Русские останавливали нас на улице, трогали, будто хотели убедится, что мы, иностранцы, тоже сделаны из плоти и крови. Они на ходу изучали языки, чтобы общаться с нами. Наш переводчик, Миша, рабочий мясокомбината, расхаживавший в украинской рубахе, за шесть месяцев выучил испанский язык, чтобы поучаствовать в фестивале. В день нашей первой встречи он говорил по-испански не Бог весть как, путал глаголы «despertar» («будить») и «amanecer» («рассветать»), но о Латинской Америке знал не меньше, чем простой латиноамериканец. Общение с нами расширило его лингвистические познания, и Миша стал, должно быть, единственным советским специалистом в области шоферского жаргона Барранкильи[1].

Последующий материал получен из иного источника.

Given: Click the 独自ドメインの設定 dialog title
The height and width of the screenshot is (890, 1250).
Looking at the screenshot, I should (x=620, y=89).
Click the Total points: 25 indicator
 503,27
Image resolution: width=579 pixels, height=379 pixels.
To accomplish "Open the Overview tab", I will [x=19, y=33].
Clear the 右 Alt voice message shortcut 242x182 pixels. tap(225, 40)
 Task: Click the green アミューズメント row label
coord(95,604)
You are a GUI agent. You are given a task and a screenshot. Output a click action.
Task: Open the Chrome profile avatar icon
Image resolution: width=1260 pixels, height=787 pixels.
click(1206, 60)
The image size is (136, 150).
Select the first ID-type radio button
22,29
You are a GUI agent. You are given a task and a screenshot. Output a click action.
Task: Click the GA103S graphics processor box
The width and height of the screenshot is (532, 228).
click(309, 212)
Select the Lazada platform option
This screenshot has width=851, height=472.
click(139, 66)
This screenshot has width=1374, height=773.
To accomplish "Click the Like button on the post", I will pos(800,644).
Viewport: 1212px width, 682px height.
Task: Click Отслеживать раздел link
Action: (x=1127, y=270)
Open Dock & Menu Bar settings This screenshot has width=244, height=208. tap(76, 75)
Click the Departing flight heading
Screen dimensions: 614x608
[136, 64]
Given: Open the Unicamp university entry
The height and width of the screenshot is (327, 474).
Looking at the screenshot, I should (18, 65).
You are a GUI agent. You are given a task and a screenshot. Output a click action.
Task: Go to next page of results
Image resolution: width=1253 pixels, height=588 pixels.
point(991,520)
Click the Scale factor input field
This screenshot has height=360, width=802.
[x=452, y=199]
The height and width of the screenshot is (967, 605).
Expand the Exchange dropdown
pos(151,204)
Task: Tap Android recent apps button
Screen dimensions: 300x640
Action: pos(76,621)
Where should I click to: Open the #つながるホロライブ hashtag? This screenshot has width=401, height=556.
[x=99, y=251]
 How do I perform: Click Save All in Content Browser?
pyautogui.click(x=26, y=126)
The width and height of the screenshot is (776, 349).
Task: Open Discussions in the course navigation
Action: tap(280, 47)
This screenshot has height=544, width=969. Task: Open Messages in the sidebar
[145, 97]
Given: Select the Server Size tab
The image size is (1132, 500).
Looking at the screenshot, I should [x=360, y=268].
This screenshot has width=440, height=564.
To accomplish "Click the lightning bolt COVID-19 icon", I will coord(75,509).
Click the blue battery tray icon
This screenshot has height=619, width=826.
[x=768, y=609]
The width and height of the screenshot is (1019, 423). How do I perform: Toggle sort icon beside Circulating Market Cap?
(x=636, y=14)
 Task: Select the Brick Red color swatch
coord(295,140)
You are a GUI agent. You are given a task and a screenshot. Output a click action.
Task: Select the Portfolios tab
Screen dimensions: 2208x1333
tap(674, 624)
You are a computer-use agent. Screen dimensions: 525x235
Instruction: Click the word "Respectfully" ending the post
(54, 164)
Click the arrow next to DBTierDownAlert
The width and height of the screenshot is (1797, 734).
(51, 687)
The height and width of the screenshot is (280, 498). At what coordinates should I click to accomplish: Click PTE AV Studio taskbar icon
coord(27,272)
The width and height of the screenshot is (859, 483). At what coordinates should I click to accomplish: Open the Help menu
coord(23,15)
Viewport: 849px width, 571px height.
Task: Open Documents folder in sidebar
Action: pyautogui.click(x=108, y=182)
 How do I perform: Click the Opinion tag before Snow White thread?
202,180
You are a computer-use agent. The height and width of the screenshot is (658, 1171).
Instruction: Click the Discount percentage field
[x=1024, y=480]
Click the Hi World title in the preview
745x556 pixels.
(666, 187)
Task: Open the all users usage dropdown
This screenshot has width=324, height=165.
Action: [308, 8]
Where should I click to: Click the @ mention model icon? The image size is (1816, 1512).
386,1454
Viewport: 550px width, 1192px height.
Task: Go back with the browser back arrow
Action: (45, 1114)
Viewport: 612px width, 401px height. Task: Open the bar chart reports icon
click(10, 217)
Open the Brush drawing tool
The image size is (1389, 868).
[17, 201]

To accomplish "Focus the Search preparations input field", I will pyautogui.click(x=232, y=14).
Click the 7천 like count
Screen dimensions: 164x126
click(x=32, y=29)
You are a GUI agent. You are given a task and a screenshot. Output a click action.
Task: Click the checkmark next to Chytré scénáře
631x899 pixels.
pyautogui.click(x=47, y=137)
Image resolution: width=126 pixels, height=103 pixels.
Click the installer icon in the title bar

Советские люди жаждали нас чем-нибудь одарить. Дарили все подряд — и нужные вещи, и барахло, но непременно делали это от души. Какая-то старушка, протиснувшись сквозь толпу, вручила мне кусок гребенки. Когда мы ехали по Украине, на одной из станций немецкий делегат увидел у русской девушки велосипед. Он похвалил его, и девушка сказала, что дарит велосипед ему. Немец вежливо отказался. Как только поезд тронулся с места, эта сеньорита с помощью нескольких молодых людей забросила велосипед в поезд и нечаянно разбила немцу голову. Спустя некоторое время, уже в Москве, мы наблюдали такую картину: немец с перебинтованной головой разъезжает по столице на велосипеде. Был и такой случай: незнакомец остановил нас на улице, сунул в руку Плинио редкую монету царского времени, улыбнулся и пошел дальше. Но была одна вещь, которая меня смутила. Москвичи подозрительно упрямо сопротивлялись, когда мы изъявляли желание прийти к ним в гости. Возможно, власти запретили им пускать к себе домой иностранцев. И лишь несколько человек уступили нашему напору. Им казалось, что они жили хорошо, а в действительности они жили в ужасных условиях.

Если кто-то из делегатов хотел завязать разговор с русскими, он кричал всей толпе по-русски одно слово: «Дружба». Моментально нас окружали сотни людей, задавали самые разные вопросы, просили автографы и адреса. Вскоре после возвращения домой я начал получать груды писем из Советского Союза, которые даже не мог прочитать. Мне было ужасно стыдно.

Нигде не встречал я такого доброжелательного отношения, как в СССР. Как-то я опоздал на последний поезд метро. Было два часа ночи. Я увидел девушку, которая несла целую охапку пластмассовых черепашек. Я обратился к ней, кое-как объяснил, что не знаю, как добраться до гостиницы, что у меня при себе только французские франки и я не могу даже взять такси. Девушка дала мне пять рублей, подарила одну пластмассовую черепашку и показала, где можно взять такси. Безрезультатно прождав машину два часа, я побрел куда глаза глядят и наткнулся на отделение милиции. Показал милиционерам свою фестивальную карточку (такую карточку имел каждый делегат, там было написано его имя в русской транскрипции, указаны национальность и московский адрес). Через некоторое время меня и нескольких пьяных русских, загремевших в отделение, посадили в патрульную машину. Я уснул и проснулся от того, что милиционер громко и четко выговаривал мое имя. Мы остановились у гостиницы. Милиционер вернул мою карточку, я сказал ему по-русски «спасибо». Он поднес руку к козырьку, вытянулся по стойке «смирно» и выпалил: «Пожалуйста».